* [TASK REQUIREMENTS] Convert every line of the items below into a JSON list of strings, one string per line, leaving out the blank lines.

--- start of MATERIAL FOR THE TASK ---

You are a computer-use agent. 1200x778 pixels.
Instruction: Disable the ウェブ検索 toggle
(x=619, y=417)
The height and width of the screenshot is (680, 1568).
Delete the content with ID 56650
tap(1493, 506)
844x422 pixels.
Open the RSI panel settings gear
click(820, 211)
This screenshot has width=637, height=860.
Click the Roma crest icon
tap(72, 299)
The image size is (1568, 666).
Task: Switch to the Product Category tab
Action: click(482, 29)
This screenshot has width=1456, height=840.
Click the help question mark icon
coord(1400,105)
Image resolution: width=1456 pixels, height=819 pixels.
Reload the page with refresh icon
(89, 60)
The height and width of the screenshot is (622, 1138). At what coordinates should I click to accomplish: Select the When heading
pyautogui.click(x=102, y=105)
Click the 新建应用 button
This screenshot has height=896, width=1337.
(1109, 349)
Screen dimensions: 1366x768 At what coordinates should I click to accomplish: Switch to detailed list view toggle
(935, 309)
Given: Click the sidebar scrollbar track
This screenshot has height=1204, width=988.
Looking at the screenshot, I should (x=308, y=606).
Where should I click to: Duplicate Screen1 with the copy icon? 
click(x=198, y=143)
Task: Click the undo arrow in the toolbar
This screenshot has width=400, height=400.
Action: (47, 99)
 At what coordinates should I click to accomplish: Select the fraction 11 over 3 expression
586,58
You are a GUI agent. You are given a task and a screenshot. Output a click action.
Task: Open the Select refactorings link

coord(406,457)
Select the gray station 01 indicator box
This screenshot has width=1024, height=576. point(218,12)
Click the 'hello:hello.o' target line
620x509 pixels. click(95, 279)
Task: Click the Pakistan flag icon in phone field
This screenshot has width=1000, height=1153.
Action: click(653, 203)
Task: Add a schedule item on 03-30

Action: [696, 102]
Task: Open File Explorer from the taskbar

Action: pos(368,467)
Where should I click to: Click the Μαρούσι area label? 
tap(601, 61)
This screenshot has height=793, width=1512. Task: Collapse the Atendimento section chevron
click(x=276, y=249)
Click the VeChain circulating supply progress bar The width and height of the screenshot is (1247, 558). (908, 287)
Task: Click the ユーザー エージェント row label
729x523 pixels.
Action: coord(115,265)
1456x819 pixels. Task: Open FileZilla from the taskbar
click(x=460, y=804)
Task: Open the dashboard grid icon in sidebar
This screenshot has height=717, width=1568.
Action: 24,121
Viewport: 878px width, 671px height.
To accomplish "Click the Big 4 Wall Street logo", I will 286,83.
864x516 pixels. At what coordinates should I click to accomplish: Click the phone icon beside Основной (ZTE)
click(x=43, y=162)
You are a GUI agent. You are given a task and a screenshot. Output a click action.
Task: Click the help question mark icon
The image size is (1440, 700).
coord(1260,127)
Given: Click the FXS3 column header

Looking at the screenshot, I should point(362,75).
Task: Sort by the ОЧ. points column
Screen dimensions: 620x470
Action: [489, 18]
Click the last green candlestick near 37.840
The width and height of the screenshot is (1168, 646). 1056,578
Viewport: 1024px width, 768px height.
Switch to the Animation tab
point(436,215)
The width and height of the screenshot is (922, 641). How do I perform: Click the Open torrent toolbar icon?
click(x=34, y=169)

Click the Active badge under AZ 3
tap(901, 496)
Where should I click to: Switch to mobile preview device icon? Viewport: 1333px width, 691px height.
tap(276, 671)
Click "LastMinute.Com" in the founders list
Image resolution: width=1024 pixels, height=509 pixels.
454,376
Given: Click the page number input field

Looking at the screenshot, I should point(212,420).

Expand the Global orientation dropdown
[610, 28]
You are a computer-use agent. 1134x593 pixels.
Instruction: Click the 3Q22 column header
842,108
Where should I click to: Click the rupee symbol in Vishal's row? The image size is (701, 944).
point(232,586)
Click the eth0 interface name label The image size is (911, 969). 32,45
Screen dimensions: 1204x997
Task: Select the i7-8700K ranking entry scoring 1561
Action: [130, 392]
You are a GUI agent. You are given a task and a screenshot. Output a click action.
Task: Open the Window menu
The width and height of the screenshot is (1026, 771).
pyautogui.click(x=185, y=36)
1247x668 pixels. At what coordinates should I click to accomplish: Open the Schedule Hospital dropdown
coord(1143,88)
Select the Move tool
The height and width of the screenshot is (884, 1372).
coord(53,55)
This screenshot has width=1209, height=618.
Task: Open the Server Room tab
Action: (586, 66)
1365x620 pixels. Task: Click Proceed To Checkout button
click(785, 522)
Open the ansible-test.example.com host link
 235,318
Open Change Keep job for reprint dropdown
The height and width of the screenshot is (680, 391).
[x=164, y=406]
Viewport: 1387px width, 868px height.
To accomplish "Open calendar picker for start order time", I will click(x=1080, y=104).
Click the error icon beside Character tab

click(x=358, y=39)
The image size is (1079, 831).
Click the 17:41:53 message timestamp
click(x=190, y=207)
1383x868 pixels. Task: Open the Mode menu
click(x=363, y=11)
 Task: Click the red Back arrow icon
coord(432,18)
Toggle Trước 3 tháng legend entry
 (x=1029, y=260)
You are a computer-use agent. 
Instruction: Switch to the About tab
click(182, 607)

--- end of MATERIAL FOR THE TASK ---

* [THE SOLUTION]
[
  "You are a computer-use agent. 1200x778 pixels.",
  "Instruction: Disable the ウェブ検索 toggle",
  "(x=619, y=417)",
  "The height and width of the screenshot is (680, 1568).",
  "Delete the content with ID 56650",
  "tap(1493, 506)",
  "844x422 pixels.",
  "Open the RSI panel settings gear",
  "click(820, 211)",
  "This screenshot has width=637, height=860.",
  "Click the Roma crest icon",
  "tap(72, 299)",
  "The image size is (1568, 666).",
  "Task: Switch to the Product Category tab",
  "Action: click(482, 29)",
  "This screenshot has width=1456, height=840.",
  "Click the help question mark icon",
  "coord(1400,105)",
  "Image resolution: width=1456 pixels, height=819 pixels.",
  "Reload the page with refresh icon",
  "(89, 60)",
  "The height and width of the screenshot is (622, 1138). At what coordinates should I click to accomplish: Select the When heading",
  "pyautogui.click(x=102, y=105)",
  "Click the 新建应用 button",
  "This screenshot has height=896, width=1337.",
  "(1109, 349)",
  "Screen dimensions: 1366x768 At what coordinates should I click to accomplish: Switch to detailed list view toggle",
  "(935, 309)",
  "Given: Click the sidebar scrollbar track",
  "This screenshot has height=1204, width=988.",
  "Looking at the screenshot, I should (x=308, y=606).",
  "Where should I click to: Duplicate Screen1 with the copy icon? ",
  "click(x=198, y=143)",
  "Task: Click the undo arrow in the toolbar",
  "This screenshot has width=400, height=400.",
  "Action: (47, 99)",
  " At what coordinates should I click to accomplish: Select the fraction 11 over 3 expression",
  "586,58",
  "You are a GUI agent. You are given a task and a screenshot. Output a click action.",
  "Task: Open the Select refactorings link",
  "coord(406,457)",
  "Select the gray station 01 indicator box",
  "This screenshot has width=1024, height=576. point(218,12)",
  "Click the 'hello:hello.o' target line",
  "620x509 pixels. click(95, 279)",
  "Task: Click the Pakistan flag icon in phone field",
  "This screenshot has width=1000, height=1153.",
  "Action: click(653, 203)",
  "Task: Add a schedule item on 03-30",
  "Action: [696, 102]",
  "Task: Open File Explorer from the taskbar",
  "Action: pos(368,467)",
  "Where should I click to: Click the Μαρούσι area label? ",
  "tap(601, 61)",
  "This screenshot has height=793, width=1512. Task: Collapse the Atendimento section chevron",
  "click(x=276, y=249)",
  "Click the VeChain circulating supply progress bar The width and height of the screenshot is (1247, 558). (908, 287)",
  "Task: Click the ユーザー エージェント row label",
  "729x523 pixels.",
  "Action: coord(115,265)",
  "1456x819 pixels. Task: Open FileZilla from the taskbar",
  "click(x=460, y=804)",
  "Task: Open the dashboard grid icon in sidebar",
  "This screenshot has height=717, width=1568.",
  "Action: 24,121",
  "Viewport: 878px width, 671px height.",
  "To accomplish \"Click the Big 4 Wall Street logo\", I will 286,83.",
  "864x516 pixels. At what coordinates should I click to accomplish: Click the phone icon beside Основной (ZTE)",
  "click(x=43, y=162)",
  "You are a GUI agent. You are given a task and a screenshot. Output a click action.",
  "Task: Click the help question mark icon",
  "The image size is (1440, 700).",
  "coord(1260,127)",
  "Given: Click the FXS3 column header",
  "Looking at the screenshot, I should point(362,75).",
  "Task: Sort by the ОЧ. points column",
  "Screen dimensions: 620x470",
  "Action: [489, 18]",
  "Click the last green candlestick near 37.840",
  "The width and height of the screenshot is (1168, 646). 1056,578",
  "Viewport: 1024px width, 768px height.",
  "Switch to the Animation tab",
  "point(436,215)",
  "The width and height of the screenshot is (922, 641). How do I perform: Click the Open torrent toolbar icon?",
  "click(x=34, y=169)",
  "Click the Active badge under AZ 3",
  "tap(901, 496)",
  "Where should I click to: Switch to mobile preview device icon? Viewport: 1333px width, 691px height.",
  "tap(276, 671)",
  "Click \"LastMinute.Com\" in the founders list",
  "Image resolution: width=1024 pixels, height=509 pixels.",
  "454,376",
  "Given: Click the page number input field",
  "Looking at the screenshot, I should point(212,420).",
  "Expand the Global orientation dropdown",
  "[610, 28]",
  "You are a computer-use agent. 1134x593 pixels.",
  "Instruction: Click the 3Q22 column header",
  "842,108",
  "Where should I click to: Click the rupee symbol in Vishal's row? The image size is (701, 944).",
  "point(232,586)",
  "Click the eth0 interface name label The image size is (911, 969). 32,45",
  "Screen dimensions: 1204x997",
  "Task: Select the i7-8700K ranking entry scoring 1561",
  "Action: [130, 392]",
  "You are a GUI agent. You are given a task and a screenshot. Output a click action.",
  "Task: Open the Window menu",
  "The width and height of the screenshot is (1026, 771).",
  "pyautogui.click(x=185, y=36)",
  "1247x668 pixels. At what coordinates should I click to accomplish: Open the Schedule Hospital dropdown",
  "coord(1143,88)",
  "Select the Move tool",
  "The height and width of the screenshot is (884, 1372).",
  "coord(53,55)",
  "This screenshot has width=1209, height=618.",
  "Task: Open the Server Room tab",
  "Action: (586, 66)",
  "1365x620 pixels. Task: Click Proceed To Checkout button",
  "click(785, 522)",
  "Open the ansible-test.example.com host link",
  " 235,318",
  "Open Change Keep job for reprint dropdown",
  "The height and width of the screenshot is (680, 391).",
  "[x=164, y=406]",
  "Viewport: 1387px width, 868px height.",
  "To accomplish \"Open calendar picker for start order time\", I will click(x=1080, y=104).",
  "Click the error icon beside Character tab",
  "click(x=358, y=39)",
  "The image size is (1079, 831).",
  "Click the 17:41:53 message timestamp",
  "click(x=190, y=207)",
  "1383x868 pixels. Task: Open the Mode menu",
  "click(x=363, y=11)",
  " Task: Click the red Back arrow icon",
  "coord(432,18)",
  "Toggle Trước 3 tháng legend entry",
  " (x=1029, y=260)",
  "You are a computer-use agent. ",
  "Instruction: Switch to the About tab",
  "click(182, 607)"
]